Boris Johnson to outline plan for slow easing of lockdown

Boris Johnson will on Sunday drop his “stay at home” message in favour of a new “stay alert” slogan as he prepares to set out his plan for a slow release of Britain’s lockdown and coax the country back to work.

But the change in the messaging was immediately disowned by Nicola Sturgeon, Scotland’s first minister, who said she was not consulted and that she had only learned about the new slogan in the Sunday newspapers.

“It is of course for him to decide what’s most appropriate for England, but given the critical point we are at in tackling the virus, #StayHomeSaveLives remains my clear message to Scotland at this stage,” she tweeted.

Ms Sturgeon warned last week that it would be “a potentially catastrophic mistake” to drop the stay at home message as she thought the rate of infection in Scotland might still be higher than other areas of the UK.

Robert Jenrick, communities secretary, was dispatched to the television studios to explain the new slogan.

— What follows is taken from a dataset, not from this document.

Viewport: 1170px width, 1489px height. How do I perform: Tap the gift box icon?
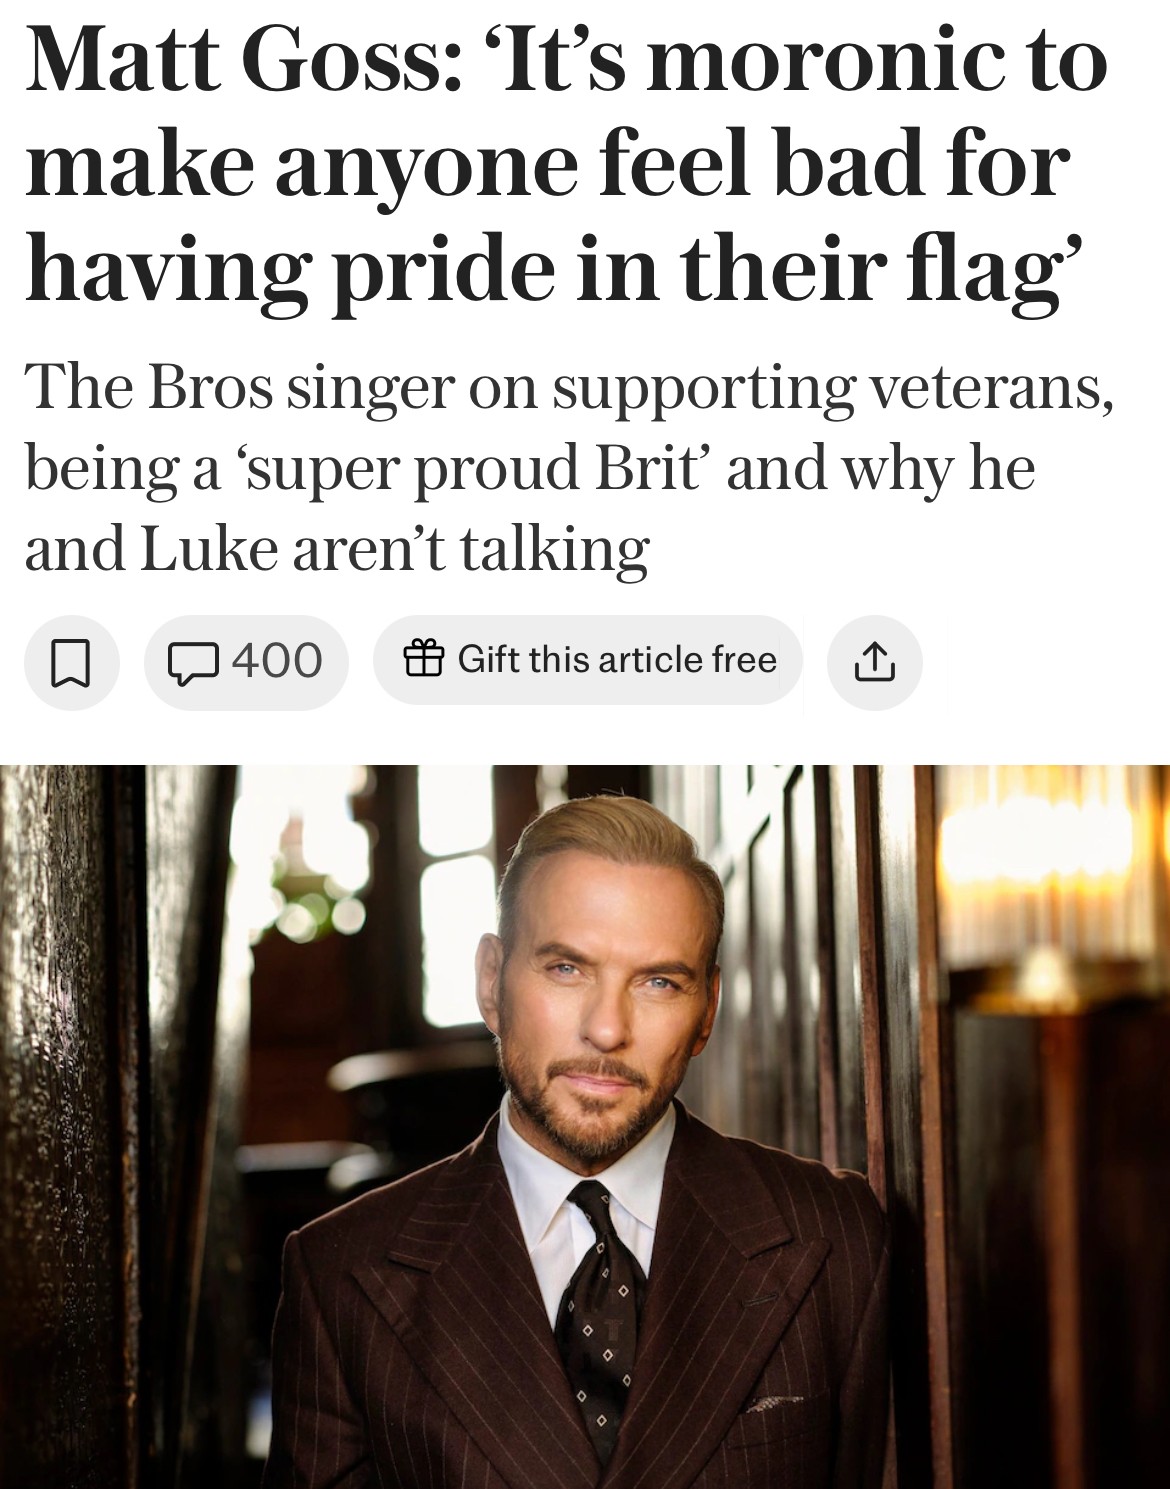point(423,659)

He suggested it was simultaneously intended to persuade people to go to work and stay at home.

“We want now to have a message which encourages people to go to work,” he told Sky’s Sophy Ridge. But later on the BBC’s Andrew Marr programme he said: “We want people to stay at home as much as possible.”

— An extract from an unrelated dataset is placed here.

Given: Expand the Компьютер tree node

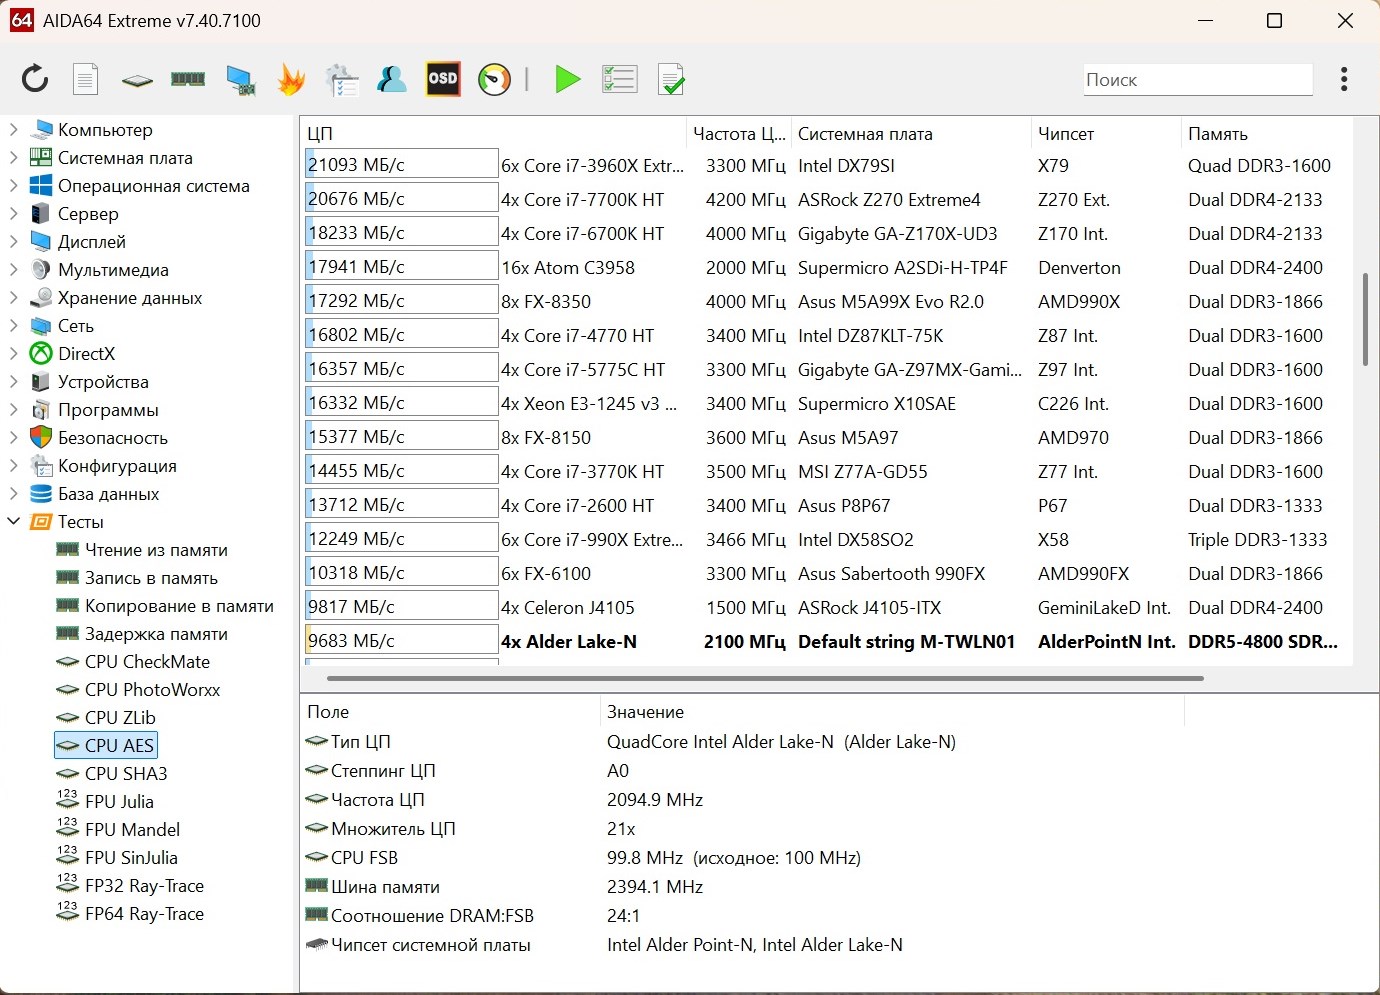Looking at the screenshot, I should [x=14, y=130].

Asked whether the message was “woolly” and would confuse people, Mr Jenrick told Sky that people would be able to understand a broader message as the country moved to a new phase in the coronavirus fight.

“They will be able to understand this message which is that you should be staying at home as much as possible but when we do go to work and go about our business, we need to remain vigilant,” he said.

“We need to stay alert and that means things like respecting others, remaining two metres apart, washing your hands, following the social distancing guidelines because the virus continues to be prevalent.”

But in the clearest break yet in a united approach between the UK’s devolved governments and the Westminster administration Jeane Freeman, Scottish health secretary, reinforced Ms Sturgeon’s opposition to the change.

“If I am perfectly frank, I have no idea what ‘stay alert’ actually means,” she told the BBC’s Politics Scotland. “We’ve not been consulted on the possibility of any change, and as it has been reported, that is not a change that we would agree with.”

Mr Johnson will announce only a modest loosening of the restrictions introduced on March 23, instead setting out what Downing Street calls a “road map” for a gradual easing over many months.

The prime minister is expected to use a TV broadcast at 7pm on Sunday to announce a phased alert system — similar to the one used to assess terrorist risk — with five gradations of risk from coronavirus.

He will consult the cabinet and his emergency Cobra committee on Sunday. Number 10 officials admitted that part of his broadcast was recorded on Saturday, before the cabinet meeting, but that other parts of the broadcast would be recorded on Sunday.

The government strategy depends partly on whether scientists can effectively measure the R number — the average number of people infected by each person with coronavirus. Current estimates put it at between 0.5 and 0.9. An R below 1 means the outbreak is contracting and, if it stays low, the disease will eventually die out.

Grant Shapps, transport secretary, said on Saturday that there would be “no leap to freedom” from the lockdown and confirmed the government was looking to tighten border controls.

The modest changes to be announced by Mr Johnson are expected to include allowing people to take unlimited exercise and the reopening of garden centres. But most restrictions will stay in place until at least the end of May.

Full details of the “road map”, with an explanation of which restrictions are likely to be lifted at what stage of the pandemic, will be published on Monday, when Mr Johnson will make a statement to MPs.

Alok Sharma, business secretary, is also expected to announce on Monday a series of workplace safety guides, although trade unions are still demanding reassurances that people can go back to work safely.

Rishi Sunak, chancellor, will also set out next week how he intends to unwind the multibillion-pound job retention — or furlough — scheme, which is scheduled to end on June 30.

Mr Sunak has promised there will be no “cliff edge” and his officials are working over the weekend on a plan to phase out the scheme, including possibly making provision for furloughed staff to return to work part-time.